Problem description: Find all lines in the records that include the word "dropdown", and copy them out.

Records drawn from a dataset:
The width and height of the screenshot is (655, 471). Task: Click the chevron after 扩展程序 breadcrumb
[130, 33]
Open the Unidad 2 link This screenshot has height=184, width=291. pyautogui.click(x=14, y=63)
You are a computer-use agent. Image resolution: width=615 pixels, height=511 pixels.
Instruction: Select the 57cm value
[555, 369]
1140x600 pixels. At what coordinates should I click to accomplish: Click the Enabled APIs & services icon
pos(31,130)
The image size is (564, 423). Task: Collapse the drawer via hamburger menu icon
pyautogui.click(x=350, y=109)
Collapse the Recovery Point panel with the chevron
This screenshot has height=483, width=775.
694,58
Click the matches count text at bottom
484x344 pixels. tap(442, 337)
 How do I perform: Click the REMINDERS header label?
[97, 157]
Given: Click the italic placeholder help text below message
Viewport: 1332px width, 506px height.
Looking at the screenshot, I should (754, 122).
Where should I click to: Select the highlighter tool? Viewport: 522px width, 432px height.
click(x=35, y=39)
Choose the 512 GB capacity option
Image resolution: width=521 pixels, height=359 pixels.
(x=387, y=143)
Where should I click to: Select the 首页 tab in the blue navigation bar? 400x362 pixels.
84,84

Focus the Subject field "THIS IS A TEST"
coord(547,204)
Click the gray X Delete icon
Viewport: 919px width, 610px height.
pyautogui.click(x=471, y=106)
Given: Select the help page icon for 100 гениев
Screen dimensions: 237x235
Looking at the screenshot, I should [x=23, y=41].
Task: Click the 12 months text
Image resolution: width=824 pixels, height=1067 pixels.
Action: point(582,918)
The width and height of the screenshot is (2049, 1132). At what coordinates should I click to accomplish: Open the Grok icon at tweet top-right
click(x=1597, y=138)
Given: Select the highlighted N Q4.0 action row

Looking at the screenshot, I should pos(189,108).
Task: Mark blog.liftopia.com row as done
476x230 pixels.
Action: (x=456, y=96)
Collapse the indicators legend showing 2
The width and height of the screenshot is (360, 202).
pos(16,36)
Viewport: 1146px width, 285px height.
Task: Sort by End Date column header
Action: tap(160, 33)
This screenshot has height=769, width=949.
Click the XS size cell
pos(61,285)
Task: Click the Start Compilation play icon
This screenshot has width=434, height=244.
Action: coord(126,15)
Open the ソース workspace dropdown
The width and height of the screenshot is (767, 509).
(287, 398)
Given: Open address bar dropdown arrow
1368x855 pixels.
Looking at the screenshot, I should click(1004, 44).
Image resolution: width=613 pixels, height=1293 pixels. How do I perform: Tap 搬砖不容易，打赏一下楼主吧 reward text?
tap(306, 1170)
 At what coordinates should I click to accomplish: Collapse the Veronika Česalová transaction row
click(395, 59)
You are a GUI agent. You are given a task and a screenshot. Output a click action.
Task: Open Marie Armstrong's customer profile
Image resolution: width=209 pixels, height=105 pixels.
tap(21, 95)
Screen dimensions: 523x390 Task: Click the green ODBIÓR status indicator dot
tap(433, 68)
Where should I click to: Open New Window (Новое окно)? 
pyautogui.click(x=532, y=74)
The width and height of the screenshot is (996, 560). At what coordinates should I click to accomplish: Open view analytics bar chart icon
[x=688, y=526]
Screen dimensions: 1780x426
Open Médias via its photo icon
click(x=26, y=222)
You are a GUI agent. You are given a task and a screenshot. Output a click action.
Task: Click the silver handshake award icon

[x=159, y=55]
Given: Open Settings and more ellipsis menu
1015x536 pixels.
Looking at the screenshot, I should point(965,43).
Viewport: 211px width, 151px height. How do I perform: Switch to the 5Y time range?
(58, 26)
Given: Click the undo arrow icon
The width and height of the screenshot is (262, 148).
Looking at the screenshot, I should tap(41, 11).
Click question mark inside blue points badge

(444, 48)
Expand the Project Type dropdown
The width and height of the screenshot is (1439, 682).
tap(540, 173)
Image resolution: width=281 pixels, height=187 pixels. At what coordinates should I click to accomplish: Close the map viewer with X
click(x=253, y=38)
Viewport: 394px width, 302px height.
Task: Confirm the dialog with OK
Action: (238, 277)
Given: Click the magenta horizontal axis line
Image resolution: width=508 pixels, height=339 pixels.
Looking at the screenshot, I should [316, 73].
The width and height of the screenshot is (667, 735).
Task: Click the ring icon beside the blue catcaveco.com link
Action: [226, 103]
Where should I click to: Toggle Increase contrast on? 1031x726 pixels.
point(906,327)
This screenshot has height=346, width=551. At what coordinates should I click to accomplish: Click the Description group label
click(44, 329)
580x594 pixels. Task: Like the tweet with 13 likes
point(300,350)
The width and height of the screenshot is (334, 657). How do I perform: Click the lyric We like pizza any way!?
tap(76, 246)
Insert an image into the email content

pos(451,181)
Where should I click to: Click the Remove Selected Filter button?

Response:
Open the ソース workspace dropdown
Given: Open address bar dropdown arrow
Expand the Project Type dropdown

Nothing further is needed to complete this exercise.